2020: The Year of Focus and Flexibility

2020: The Year of Focus and Flexibility

As we bid farewell to 2020, JDC Events President and CEO Jennifer D. Collins, CMP, DES reflects on how the JDC team has continually adapted to the tumult of the past year. The lessons learned in the past 12 months will remain invaluable to the team as we look ahead to new challenges and opportunities in the year to come.

 

Entering a new year always comes with its own fresh momentum and expectations. The COVID-19 pandemic, of course, brought major challenges, disruptions, uncertainty, and loss to the ways that we all work and live, completely shifting momentum and expectations not even three months into 2020. In the event planning industry, everything stopped and, almost overnight, expected business for the year all but vanished. Reinvention, adaptability, and quick-thinking became key.

First and foremost at JDC Events came the development of thought leadership, to be at the forefront of educating clients on how virtual events can allow them to capture more business. Before this year, there was a limited public understanding of and engagement with virtual events. You just can’t put your in-person event online. Virtual events must be crafted to be meaningful in their own way and to deliver a new kind of engagement. You have to develop an online experience that goes beyond live-streaming and webcasting. Innovative packaging must be created to bring audiences together, so you don’t feel like you’re just sitting in front of a computer for hours on end. Technology is constantly changing, and you have to change with it.

For this to succeed, targeted marketing needed to happen very consistently, so that clients could know that virtual platforms were a strong vehicle for their continued operation. In navigating the crisis of the COVID-19 pandemic, virtual capability and digital events have helped to continue to spread clients’ messages and put them in front of key stakeholders and audiences, so that each client’s mission can keep moving forward. Virtual event spaces truly can still connect and engage meaningfully with client audiences. Even as we all return to something like normal, there’s still going to be an opportunity and major market for virtual and hybrid spaces. They have a power of their own. They can extend your reach, delivering a larger audience than you can in person and creating new meaningful and impactful experiences.
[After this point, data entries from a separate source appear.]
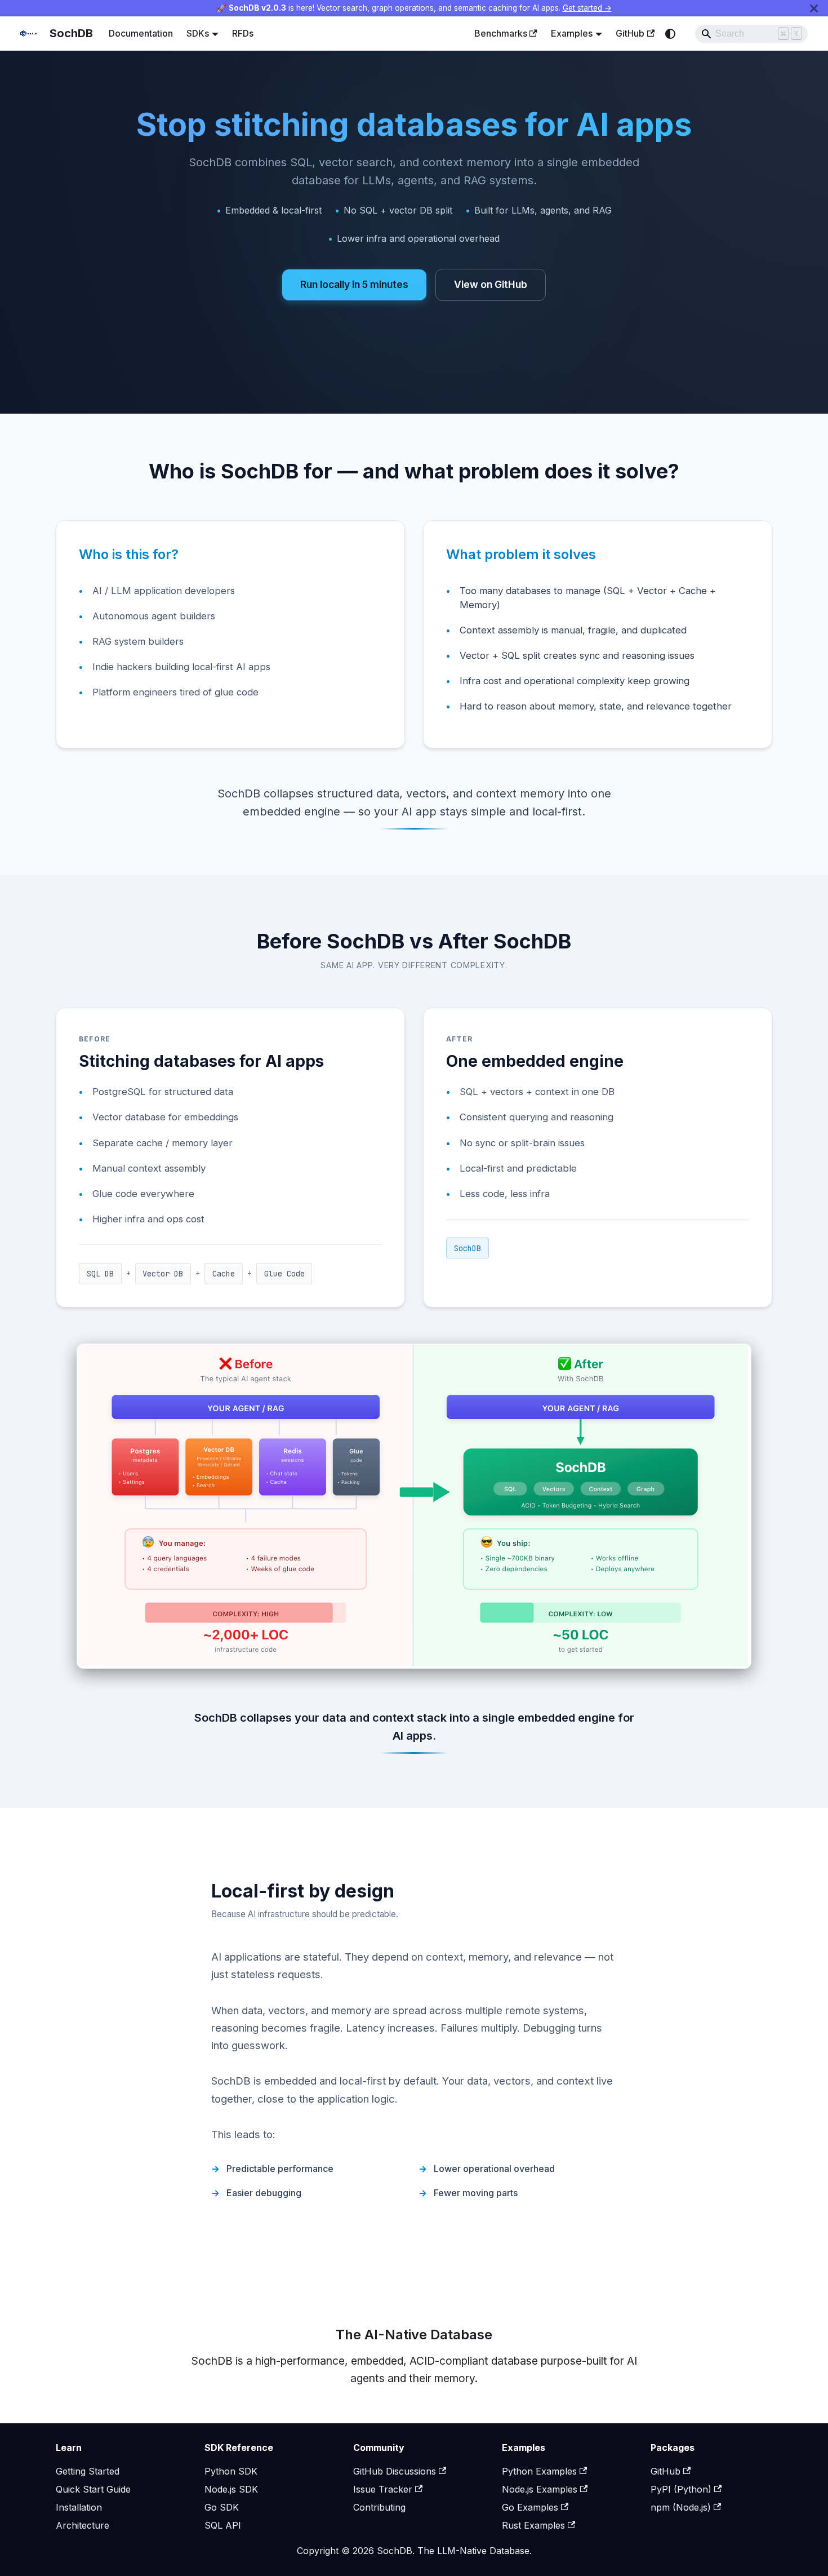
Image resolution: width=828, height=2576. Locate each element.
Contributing (379, 2507)
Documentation (141, 33)
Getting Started (87, 2471)
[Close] (814, 8)
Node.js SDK (231, 2489)
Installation (79, 2507)
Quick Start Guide (93, 2489)
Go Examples (530, 2507)
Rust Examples (533, 2525)
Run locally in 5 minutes (354, 284)
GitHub (630, 33)
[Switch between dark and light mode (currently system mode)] (670, 34)
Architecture (82, 2525)
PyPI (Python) (681, 2489)
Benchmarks (500, 33)
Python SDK (230, 2471)
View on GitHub (490, 284)
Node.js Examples (539, 2489)
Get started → (587, 7)
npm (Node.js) (681, 2507)
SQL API (222, 2525)
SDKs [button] (197, 33)
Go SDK (221, 2507)
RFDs (242, 33)
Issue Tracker (382, 2489)
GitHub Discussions (394, 2471)
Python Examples (539, 2471)
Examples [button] (572, 33)
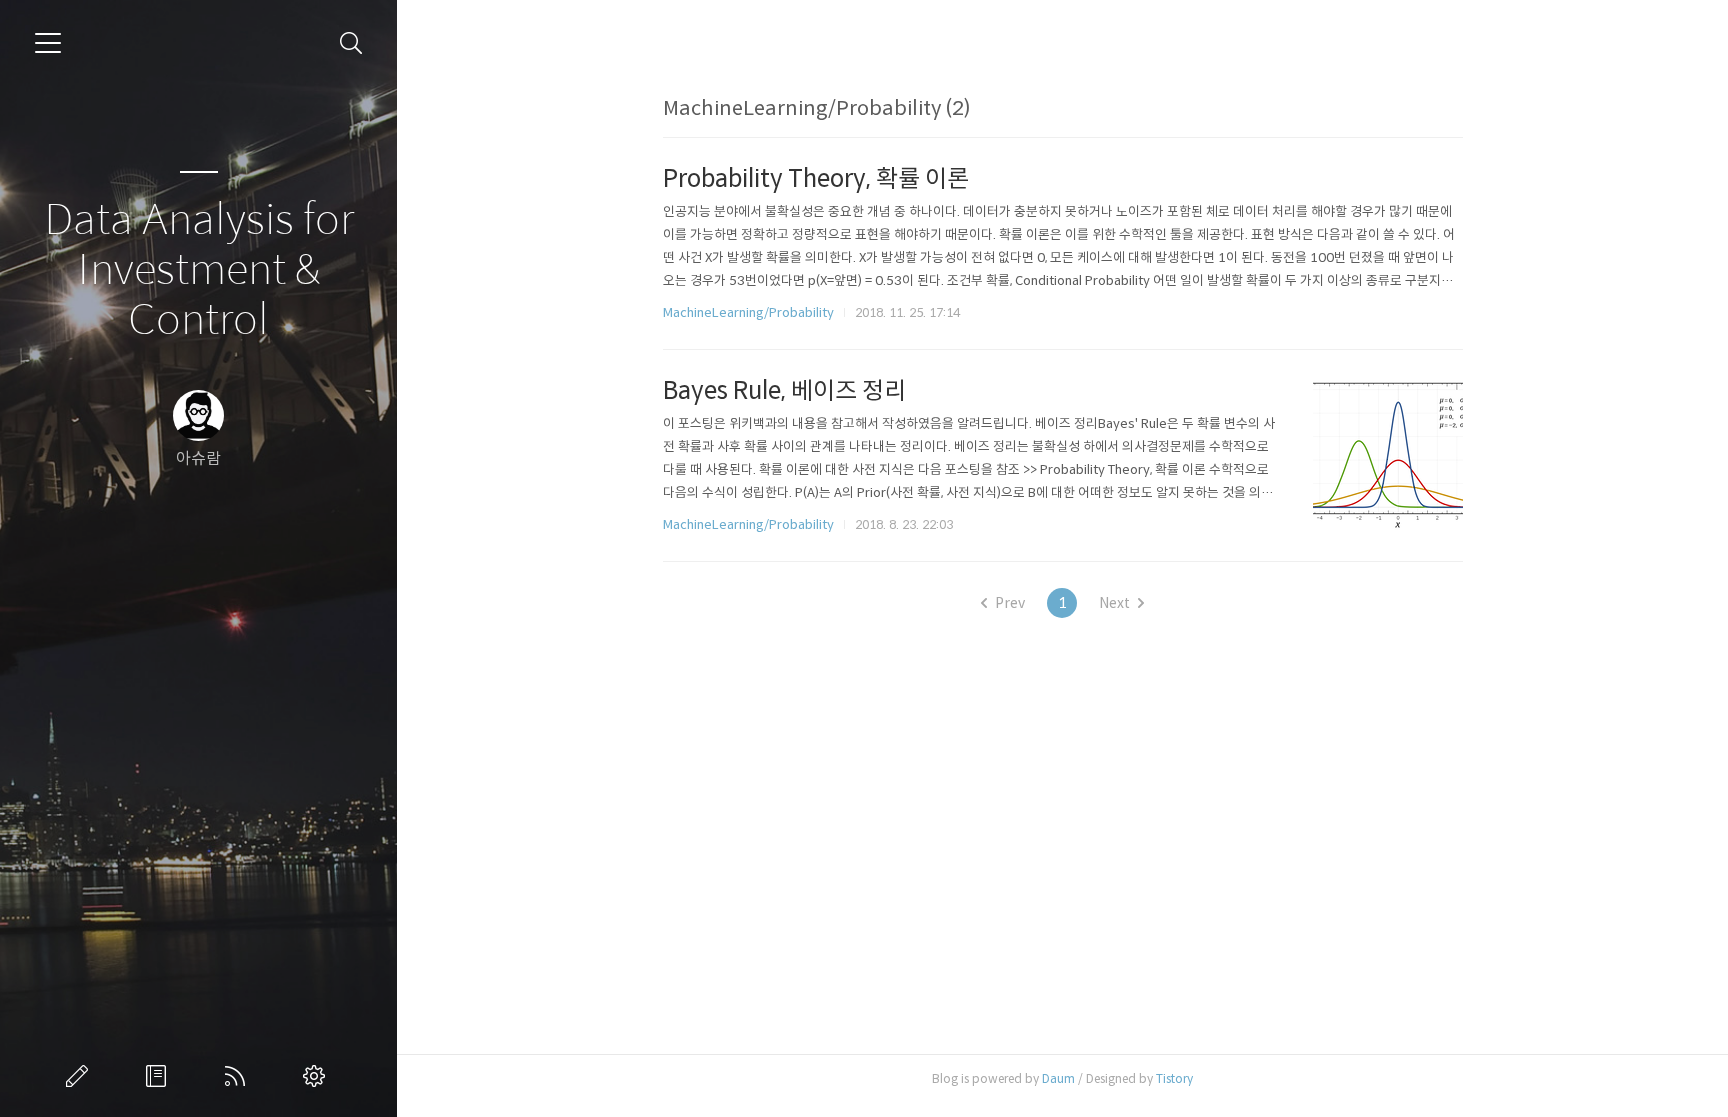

Crucial to everything we’ve learned and accomplished this year was the JDC Events team. 2019 was a year of transitions and refocusing for us, and we entered 2020 as a high performing team entirely of one accord. Even working remotely, we were focused on what we could do differently, collectively bringing to the table ideas and suggestions for us all to succeed. The team may have all had obvious concerns, but we were largely fearless in confronting the challenges at hand.

The key was to try. We knew that growth sometimes brings discomfort, and that some ideas and attempts might fail. But we still had to step out and try. What we found in that process is that seeing our own tenaciousness, focus, and flexibility grew our faith and confidence in each other and in our ability to meet our clients’ needs and to continue to deliver quality, white glove service on behalf of our clients. In staying willing and open to confronting those challenges, we grew and adapted in our skills and in our confidence and thrived when given the chance to learn something new and to value and trust in the agility, nimbleness, creativity, and innovation of our team. JDC Events is so proud of what we have accomplished this year, and we are excited and inspired to see what the coming year holds.

There are many people within the event planning industry still focused on yesterday, on going back to where we were before the COVID-19 pandemic. But the world has changed, and honestly, some things were worth letting go. So, we’ll begin right where we are, building a new standard to which we must again adapt. We have seen now that the world can shut down, even though we may not have thought that before, but that life can still continue despite that. We need to be prepared for whatever next issue could shut us down and not miss a beat. We have learned that we can adapt, that we can continue spreading our messages in different formats, and that forward thought and forward motion are the strongest ways to meet the moment.